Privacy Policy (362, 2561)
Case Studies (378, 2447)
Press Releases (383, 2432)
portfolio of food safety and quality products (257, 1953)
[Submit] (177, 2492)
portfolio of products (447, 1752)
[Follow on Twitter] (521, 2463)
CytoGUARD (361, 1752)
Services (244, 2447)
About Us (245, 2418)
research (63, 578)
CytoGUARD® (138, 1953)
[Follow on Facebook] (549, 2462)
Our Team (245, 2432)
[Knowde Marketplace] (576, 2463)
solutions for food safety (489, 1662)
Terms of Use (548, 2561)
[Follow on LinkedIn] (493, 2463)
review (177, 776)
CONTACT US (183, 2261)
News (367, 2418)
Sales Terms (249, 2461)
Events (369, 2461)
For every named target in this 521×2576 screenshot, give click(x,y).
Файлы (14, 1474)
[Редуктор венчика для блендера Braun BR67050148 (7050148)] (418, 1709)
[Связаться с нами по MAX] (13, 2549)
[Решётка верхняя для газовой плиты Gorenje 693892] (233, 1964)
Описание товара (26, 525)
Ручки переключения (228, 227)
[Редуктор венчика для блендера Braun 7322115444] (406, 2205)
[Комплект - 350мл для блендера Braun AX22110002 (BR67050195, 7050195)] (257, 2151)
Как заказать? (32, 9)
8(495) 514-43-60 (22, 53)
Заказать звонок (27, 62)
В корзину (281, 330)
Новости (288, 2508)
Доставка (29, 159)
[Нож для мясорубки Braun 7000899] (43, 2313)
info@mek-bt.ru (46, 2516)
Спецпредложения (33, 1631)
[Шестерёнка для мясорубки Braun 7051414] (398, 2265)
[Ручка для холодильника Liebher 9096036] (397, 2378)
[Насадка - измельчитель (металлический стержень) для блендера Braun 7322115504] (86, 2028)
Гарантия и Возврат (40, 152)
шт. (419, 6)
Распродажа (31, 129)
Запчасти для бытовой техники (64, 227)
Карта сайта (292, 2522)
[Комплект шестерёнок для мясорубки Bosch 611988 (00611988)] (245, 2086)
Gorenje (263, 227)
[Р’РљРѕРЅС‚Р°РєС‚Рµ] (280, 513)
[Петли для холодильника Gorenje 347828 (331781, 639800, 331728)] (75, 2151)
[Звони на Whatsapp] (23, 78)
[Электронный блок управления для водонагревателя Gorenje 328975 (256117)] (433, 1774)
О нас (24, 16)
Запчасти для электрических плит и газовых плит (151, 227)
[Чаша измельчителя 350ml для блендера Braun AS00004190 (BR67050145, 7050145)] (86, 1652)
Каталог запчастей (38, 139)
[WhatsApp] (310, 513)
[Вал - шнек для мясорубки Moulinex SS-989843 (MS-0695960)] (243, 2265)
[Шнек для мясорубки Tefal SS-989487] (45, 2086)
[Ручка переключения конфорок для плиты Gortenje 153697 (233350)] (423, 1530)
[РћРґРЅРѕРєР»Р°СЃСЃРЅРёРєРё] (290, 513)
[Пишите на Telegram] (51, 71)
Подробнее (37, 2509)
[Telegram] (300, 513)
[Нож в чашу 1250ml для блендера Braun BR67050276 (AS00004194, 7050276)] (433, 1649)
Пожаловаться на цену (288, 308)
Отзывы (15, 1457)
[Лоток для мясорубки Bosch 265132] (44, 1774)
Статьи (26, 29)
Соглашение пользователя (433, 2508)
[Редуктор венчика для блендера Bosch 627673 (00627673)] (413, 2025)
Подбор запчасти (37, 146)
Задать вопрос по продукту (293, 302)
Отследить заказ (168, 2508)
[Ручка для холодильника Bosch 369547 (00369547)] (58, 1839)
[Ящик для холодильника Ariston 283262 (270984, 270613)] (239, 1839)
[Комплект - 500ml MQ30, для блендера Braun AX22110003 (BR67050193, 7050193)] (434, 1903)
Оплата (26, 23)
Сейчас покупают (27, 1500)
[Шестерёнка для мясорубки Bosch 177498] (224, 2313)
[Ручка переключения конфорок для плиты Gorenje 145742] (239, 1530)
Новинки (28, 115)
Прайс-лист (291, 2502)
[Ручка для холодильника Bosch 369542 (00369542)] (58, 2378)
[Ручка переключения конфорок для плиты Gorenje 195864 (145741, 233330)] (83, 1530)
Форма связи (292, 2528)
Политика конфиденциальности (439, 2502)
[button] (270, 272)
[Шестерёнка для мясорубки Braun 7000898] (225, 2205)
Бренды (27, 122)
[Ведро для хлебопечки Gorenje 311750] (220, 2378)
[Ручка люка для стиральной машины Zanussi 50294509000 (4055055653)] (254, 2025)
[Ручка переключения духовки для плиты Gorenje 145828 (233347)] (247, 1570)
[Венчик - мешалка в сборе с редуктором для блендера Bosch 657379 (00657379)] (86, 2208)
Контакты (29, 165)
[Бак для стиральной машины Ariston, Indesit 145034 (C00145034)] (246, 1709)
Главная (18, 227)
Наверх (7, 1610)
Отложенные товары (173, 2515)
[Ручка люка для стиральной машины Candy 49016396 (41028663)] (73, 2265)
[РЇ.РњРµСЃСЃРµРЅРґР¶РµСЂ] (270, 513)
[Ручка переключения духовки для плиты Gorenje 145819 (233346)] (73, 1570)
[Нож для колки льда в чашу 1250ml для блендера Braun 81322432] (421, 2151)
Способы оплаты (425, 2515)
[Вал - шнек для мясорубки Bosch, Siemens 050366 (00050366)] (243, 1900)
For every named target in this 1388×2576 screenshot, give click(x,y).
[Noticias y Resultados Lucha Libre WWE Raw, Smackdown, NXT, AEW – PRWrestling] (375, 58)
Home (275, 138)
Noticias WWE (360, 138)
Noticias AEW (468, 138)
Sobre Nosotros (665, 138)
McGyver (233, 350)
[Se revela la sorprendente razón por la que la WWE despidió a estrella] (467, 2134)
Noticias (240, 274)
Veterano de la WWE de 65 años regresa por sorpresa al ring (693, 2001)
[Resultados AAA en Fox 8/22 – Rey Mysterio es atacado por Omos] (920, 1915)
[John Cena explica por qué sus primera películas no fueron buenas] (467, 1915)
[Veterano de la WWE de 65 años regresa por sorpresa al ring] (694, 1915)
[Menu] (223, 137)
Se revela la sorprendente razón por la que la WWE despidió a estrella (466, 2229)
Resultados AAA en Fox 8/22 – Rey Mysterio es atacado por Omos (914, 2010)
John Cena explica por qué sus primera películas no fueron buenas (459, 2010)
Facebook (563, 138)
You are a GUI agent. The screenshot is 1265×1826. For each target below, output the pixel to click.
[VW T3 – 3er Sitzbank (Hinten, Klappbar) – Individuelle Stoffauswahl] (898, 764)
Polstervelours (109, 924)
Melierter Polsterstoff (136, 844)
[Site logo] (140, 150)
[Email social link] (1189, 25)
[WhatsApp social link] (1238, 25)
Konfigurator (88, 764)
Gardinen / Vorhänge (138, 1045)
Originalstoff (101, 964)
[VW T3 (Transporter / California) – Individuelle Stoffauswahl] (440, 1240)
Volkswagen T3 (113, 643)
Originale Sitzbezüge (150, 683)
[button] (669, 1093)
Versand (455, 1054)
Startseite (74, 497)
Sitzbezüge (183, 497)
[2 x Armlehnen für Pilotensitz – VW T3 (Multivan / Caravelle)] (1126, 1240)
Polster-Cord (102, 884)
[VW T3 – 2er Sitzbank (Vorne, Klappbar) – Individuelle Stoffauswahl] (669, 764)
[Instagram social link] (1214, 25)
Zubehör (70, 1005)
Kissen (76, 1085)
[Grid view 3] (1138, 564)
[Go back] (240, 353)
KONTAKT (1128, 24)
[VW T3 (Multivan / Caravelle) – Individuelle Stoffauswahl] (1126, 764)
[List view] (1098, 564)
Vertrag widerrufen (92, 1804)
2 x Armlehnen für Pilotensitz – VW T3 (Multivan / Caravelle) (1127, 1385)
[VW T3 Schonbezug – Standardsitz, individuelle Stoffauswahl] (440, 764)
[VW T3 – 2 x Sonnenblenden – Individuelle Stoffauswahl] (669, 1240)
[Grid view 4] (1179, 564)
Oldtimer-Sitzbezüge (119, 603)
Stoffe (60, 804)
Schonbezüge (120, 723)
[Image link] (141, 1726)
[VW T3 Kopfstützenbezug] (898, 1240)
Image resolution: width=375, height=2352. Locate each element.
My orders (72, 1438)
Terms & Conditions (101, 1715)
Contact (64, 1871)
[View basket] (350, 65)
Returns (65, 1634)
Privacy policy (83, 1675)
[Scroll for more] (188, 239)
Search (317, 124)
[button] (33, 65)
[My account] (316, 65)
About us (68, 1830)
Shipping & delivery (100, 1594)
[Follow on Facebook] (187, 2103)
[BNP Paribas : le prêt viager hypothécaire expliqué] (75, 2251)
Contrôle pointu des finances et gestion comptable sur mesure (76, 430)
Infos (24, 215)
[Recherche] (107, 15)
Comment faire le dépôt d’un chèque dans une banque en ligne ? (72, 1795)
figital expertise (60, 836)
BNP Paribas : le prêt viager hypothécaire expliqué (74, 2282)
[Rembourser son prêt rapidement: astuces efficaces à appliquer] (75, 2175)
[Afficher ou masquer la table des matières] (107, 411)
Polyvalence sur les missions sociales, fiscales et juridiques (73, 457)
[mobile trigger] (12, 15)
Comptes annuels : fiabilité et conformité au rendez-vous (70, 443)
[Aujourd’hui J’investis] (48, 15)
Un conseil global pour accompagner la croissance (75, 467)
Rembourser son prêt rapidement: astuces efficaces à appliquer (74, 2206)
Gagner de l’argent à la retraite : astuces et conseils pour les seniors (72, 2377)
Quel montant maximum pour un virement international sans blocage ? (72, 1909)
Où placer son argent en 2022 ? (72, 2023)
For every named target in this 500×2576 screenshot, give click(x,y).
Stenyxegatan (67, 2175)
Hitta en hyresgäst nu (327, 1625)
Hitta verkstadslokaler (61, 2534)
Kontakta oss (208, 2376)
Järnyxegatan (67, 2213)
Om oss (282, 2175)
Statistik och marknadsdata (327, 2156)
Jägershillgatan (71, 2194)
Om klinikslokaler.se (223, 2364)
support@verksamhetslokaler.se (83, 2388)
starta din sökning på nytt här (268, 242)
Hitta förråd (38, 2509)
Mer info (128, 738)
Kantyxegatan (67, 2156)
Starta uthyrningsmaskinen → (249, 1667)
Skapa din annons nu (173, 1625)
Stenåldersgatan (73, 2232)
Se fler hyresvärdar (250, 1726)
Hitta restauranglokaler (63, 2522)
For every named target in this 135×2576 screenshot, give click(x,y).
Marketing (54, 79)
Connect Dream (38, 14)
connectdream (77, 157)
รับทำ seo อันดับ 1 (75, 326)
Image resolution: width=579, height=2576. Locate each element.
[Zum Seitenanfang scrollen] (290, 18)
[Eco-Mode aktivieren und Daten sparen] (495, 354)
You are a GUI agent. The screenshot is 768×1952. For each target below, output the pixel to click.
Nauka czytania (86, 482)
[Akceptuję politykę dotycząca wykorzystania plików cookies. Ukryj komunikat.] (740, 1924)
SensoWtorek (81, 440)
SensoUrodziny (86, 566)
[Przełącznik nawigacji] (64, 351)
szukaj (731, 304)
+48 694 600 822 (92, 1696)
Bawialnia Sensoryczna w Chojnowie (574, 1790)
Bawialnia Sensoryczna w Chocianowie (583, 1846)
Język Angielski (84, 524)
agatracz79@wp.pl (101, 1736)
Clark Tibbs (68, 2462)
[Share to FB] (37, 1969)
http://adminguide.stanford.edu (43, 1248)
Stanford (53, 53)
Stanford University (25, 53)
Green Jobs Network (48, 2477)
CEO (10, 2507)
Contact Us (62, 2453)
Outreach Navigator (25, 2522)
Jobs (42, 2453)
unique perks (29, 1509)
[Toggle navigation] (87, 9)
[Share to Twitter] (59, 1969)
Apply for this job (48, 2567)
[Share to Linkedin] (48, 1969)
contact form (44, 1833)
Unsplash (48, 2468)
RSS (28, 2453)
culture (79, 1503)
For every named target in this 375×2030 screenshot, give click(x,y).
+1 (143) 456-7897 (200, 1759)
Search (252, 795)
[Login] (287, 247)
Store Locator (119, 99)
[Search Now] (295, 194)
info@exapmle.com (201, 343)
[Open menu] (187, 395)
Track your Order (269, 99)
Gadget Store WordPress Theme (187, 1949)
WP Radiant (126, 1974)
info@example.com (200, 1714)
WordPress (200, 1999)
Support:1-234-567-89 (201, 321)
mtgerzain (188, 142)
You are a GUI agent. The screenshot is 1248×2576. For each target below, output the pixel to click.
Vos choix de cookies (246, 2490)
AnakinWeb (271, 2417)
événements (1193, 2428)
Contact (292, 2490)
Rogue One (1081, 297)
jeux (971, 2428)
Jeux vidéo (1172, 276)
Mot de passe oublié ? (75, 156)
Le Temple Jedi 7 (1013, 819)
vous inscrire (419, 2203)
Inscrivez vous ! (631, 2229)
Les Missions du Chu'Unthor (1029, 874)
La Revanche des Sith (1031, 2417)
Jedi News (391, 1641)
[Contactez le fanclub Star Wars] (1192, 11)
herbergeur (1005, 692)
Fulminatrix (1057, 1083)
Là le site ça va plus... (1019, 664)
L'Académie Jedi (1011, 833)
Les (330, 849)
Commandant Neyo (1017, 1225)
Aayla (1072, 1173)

**ASSIGNED TASK**
Out of the data above, give again only the lines starting at the one holding "[Пишите на Telegram] (51, 71)" and ending at the one holding "Статьи (26, 29)", unchanged.

**RESULT FOR THIS EXERCISE**
[Пишите на Telegram] (51, 71)
Подробнее (37, 2509)
[Telegram] (300, 513)
[Нож в чашу 1250ml для блендера Braun BR67050276 (AS00004194, 7050276)] (433, 1649)
Пожаловаться на цену (288, 308)
Отзывы (15, 1457)
[Лоток для мясорубки Bosch 265132] (44, 1774)
Статьи (26, 29)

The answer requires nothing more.